2. Do the same with the four thick slices of beef tomato and sear briefly for about 30 seconds on each side.
3. To assemble, layer up the grilled mushrooms with the tomato, a few onion rings and leaves. Sandwich between two pieces of bread and add a good blob of soft goats' cheese or any other melting kind of cheese you have. You could also add some of rosemary lemon aioli (see separate recipe below).
To make the aioli:
Combine garlic, salt and rosemary with the olive oil. Allow to sit for a few minutes for the flavours to infuse. Beat the rosemary oil into the mayonnaise and add a squeeze of lemon to taste.
Hope these help
1.Vegetable stir fry with salt,pepper,garam masala,lime juice.
2.cucumber tomato raitha.
3.Vegetable cutlet with mint chutney.
4.Samosa.
5.Lentil vegetable soup.
First, no vegetarian eats chx, only eggs as far as I am aware. Try thia dishes but instead of the meat choices get the veggie option with extra egg to add protien. Thia is flavorful, cheap and takes about 30 min to arrive. My fav is Pad Wonseen. Some other ideas, fetticini carbonara minus the ham, well pretty much anything itallian can be made without meat, spice is the key. What time is this meal, I mean for breakfast there are tons of ideas and lunch the same, sometimes the best meal is the simplest, grilled cheese and soup, etc. If you need ALOT of great ideas try www.allrecipes.com anything and everything is there with ratings from folks who have tried the recipies.

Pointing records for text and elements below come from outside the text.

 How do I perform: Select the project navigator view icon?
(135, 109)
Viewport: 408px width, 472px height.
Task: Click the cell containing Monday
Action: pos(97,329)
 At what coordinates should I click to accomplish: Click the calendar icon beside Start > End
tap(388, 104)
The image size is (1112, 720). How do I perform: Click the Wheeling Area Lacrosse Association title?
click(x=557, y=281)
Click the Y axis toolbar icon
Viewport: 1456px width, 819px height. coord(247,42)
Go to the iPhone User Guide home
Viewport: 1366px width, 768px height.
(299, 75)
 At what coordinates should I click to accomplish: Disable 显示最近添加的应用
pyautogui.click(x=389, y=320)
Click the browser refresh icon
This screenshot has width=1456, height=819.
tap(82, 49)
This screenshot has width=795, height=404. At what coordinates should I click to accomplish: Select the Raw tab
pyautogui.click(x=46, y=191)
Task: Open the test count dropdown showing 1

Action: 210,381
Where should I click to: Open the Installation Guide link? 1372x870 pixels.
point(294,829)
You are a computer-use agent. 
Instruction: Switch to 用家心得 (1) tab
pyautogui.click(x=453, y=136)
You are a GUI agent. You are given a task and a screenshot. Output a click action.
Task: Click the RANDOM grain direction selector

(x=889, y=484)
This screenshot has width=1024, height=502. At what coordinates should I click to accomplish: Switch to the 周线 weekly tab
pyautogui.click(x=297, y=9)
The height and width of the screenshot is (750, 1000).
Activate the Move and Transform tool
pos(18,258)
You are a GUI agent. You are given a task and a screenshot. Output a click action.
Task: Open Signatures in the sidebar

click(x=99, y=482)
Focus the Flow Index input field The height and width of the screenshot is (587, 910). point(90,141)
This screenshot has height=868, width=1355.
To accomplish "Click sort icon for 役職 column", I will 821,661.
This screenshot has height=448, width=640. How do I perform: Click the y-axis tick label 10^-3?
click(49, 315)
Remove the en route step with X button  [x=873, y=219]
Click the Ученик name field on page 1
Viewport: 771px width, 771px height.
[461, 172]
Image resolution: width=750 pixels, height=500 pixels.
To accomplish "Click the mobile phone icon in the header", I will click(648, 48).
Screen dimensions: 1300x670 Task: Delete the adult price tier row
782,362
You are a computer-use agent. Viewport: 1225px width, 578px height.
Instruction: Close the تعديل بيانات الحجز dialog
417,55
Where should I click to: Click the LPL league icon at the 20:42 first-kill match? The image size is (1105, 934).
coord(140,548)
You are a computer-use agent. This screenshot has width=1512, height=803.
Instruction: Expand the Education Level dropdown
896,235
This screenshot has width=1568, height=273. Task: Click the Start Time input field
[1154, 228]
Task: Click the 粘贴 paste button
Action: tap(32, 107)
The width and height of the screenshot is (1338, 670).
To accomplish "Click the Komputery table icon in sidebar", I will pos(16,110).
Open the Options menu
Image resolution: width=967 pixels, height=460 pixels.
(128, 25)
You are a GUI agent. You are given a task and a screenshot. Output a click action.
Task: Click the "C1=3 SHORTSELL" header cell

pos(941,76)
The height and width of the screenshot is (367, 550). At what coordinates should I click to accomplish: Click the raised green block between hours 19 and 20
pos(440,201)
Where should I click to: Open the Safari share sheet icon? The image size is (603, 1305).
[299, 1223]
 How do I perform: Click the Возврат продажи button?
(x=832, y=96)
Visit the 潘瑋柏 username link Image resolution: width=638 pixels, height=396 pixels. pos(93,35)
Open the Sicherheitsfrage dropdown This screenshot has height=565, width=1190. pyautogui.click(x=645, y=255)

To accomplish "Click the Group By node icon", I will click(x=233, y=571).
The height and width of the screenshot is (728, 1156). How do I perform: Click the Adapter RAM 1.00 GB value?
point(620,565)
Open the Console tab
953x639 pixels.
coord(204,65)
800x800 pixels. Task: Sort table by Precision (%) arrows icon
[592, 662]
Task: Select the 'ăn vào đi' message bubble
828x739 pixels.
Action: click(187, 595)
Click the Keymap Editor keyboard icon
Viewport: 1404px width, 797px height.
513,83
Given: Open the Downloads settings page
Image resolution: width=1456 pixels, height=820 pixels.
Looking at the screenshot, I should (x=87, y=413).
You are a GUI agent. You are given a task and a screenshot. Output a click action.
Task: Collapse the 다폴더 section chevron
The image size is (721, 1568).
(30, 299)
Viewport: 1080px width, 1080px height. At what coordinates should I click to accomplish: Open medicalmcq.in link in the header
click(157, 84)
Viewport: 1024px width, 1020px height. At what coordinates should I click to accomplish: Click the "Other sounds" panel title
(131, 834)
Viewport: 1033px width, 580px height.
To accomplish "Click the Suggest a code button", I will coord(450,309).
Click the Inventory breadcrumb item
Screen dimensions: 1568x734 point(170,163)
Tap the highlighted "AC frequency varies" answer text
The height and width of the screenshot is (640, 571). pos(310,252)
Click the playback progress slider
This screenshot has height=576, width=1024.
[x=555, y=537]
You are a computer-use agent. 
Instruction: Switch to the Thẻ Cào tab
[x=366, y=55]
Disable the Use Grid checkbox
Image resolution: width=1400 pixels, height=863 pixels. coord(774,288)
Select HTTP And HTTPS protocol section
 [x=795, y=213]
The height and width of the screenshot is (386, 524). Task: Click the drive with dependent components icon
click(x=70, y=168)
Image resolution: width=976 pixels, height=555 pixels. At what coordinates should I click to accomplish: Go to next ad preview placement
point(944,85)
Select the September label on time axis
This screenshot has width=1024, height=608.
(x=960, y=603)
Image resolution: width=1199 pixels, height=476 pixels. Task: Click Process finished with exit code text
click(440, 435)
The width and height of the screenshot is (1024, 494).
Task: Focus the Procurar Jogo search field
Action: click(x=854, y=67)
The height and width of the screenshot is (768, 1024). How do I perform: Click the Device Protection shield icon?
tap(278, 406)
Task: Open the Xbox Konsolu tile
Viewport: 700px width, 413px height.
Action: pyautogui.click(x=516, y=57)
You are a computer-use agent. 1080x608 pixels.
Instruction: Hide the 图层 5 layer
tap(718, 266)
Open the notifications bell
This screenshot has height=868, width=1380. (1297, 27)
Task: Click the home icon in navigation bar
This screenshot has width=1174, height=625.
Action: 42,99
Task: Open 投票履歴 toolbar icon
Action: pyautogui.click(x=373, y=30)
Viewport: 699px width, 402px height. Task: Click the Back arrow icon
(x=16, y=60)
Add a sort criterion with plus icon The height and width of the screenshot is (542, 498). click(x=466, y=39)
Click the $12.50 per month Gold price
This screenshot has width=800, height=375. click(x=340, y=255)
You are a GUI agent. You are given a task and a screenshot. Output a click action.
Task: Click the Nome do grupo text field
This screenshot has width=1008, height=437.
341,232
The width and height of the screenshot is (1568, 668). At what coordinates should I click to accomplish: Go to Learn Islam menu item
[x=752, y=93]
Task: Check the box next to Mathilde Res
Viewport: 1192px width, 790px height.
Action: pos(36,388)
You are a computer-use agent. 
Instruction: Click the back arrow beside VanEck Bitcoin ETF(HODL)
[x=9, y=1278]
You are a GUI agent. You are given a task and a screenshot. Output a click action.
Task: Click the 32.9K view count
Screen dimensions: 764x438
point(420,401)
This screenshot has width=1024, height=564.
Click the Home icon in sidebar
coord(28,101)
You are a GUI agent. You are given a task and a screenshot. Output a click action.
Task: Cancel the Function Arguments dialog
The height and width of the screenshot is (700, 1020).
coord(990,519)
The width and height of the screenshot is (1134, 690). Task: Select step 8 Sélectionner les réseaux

Tofu is great. I still eat seafood but stopped eating land meat about a year ago and found out that tofu soaks up every seasoning you put on it. I don't have any recipes but I suggest you cut up some tofu, toss a bunch of veggies together and vegetable/olive oil, soysauce, sugar, garlic, salt & pepper, you can even put cornstarch in it to thicken the sauce up a bit. I like adding lime juice to things at the end. I'm always testing loads of veggies and all sorts of spices to come up with new tasty dishes. The easiest route would be to buy chicken, and steak seasoning and use it on non-meat foods. I do it all the time. And there's a good Korean noodle dish called Jap Chae that many vegeatrians like: 1/2 pound Asian vermicelli noodles (look for sweet potato noodles if you can)
2 tablespoons sesame oil
1 onion, julienned
1 carrot, julienned
1 red bell pepper, julienned
3 scallions, cut into 1-inch lengths
1/2 cup dried wood ear mushrooms
2 cloves minced garlic
1 teaspoon sugar
Salt and freshly ground black pepper
1/2 pound spinach
1 tablespoon soy sauce
1 tablespoon toasted sesame seeds--------Okay, put the noodles into a pot of boiling water until it looks like it's cooked, and then rinse in cold water. Take a large pan and add 2 tablespoons sesame oil, add the onion, carrot, red bell pepper, scallions, mushrooms, garlic, sugar, salt and pepper. Let cook for a few minutes, stirring, until the vegetables are cooked but still a little crisp. Transfer the vegetables to a bowl. To the pan add 1 more tablespoon sesame oil. Add the noodles, spinach, salt and pepper. Let cook for 1 to 2 minutes, stirring. Add to the vegetables with 1 tablespoon soy sauce and 1 tablespoon toasted sesame seeds and combine. I got this recipe from the food network but basically, season to your liking. Add more sesame oil and sugar if you want. AND, it tastes so much better if you cover it with saran wrap and microwave it until it shrivels and becomes golden:) Yummo.